INSTRUCTIONS FOR THE TASK →
Reproduce each of the rows below verbatim, keeping every line unchanged.

RECORD SET →
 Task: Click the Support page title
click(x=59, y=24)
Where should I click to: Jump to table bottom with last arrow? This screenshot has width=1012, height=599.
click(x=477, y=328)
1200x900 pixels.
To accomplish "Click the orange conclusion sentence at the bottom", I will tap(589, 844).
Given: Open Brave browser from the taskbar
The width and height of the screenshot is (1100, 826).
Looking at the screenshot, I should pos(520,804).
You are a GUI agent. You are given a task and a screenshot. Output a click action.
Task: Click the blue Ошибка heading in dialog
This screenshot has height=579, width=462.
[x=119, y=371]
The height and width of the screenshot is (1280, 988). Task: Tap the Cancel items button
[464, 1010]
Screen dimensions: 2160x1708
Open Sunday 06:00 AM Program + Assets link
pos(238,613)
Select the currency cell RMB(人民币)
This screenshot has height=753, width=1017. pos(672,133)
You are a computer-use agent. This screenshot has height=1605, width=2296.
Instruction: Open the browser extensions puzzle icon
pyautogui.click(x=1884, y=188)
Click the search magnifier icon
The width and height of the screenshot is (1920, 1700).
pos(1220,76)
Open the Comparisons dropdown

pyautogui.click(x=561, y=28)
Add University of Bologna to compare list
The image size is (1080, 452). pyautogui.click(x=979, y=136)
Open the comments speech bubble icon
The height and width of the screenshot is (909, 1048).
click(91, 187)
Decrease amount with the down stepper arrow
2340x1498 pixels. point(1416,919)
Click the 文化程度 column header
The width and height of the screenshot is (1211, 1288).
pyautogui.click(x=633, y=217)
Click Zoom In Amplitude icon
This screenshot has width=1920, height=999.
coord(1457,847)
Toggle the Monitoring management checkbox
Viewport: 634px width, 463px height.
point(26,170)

TASK ANSWER →
 Task: Click the Support page title
click(x=59, y=24)
Where should I click to: Jump to table bottom with last arrow? This screenshot has width=1012, height=599.
click(x=477, y=328)
1200x900 pixels.
To accomplish "Click the orange conclusion sentence at the bottom", I will tap(589, 844).
Given: Open Brave browser from the taskbar
The width and height of the screenshot is (1100, 826).
Looking at the screenshot, I should pos(520,804).
You are a GUI agent. You are given a task and a screenshot. Output a click action.
Task: Click the blue Ошибка heading in dialog
This screenshot has height=579, width=462.
[x=119, y=371]
The height and width of the screenshot is (1280, 988). Task: Tap the Cancel items button
[464, 1010]
Screen dimensions: 2160x1708
Open Sunday 06:00 AM Program + Assets link
pos(238,613)
Select the currency cell RMB(人民币)
This screenshot has height=753, width=1017. pos(672,133)
You are a computer-use agent. This screenshot has height=1605, width=2296.
Instruction: Open the browser extensions puzzle icon
pyautogui.click(x=1884, y=188)
Click the search magnifier icon
The width and height of the screenshot is (1920, 1700).
pos(1220,76)
Open the Comparisons dropdown

pyautogui.click(x=561, y=28)
Add University of Bologna to compare list
The image size is (1080, 452). pyautogui.click(x=979, y=136)
Open the comments speech bubble icon
The height and width of the screenshot is (909, 1048).
click(91, 187)
Decrease amount with the down stepper arrow
2340x1498 pixels. point(1416,919)
Click the 文化程度 column header
The width and height of the screenshot is (1211, 1288).
pyautogui.click(x=633, y=217)
Click Zoom In Amplitude icon
This screenshot has width=1920, height=999.
coord(1457,847)
Toggle the Monitoring management checkbox
Viewport: 634px width, 463px height.
point(26,170)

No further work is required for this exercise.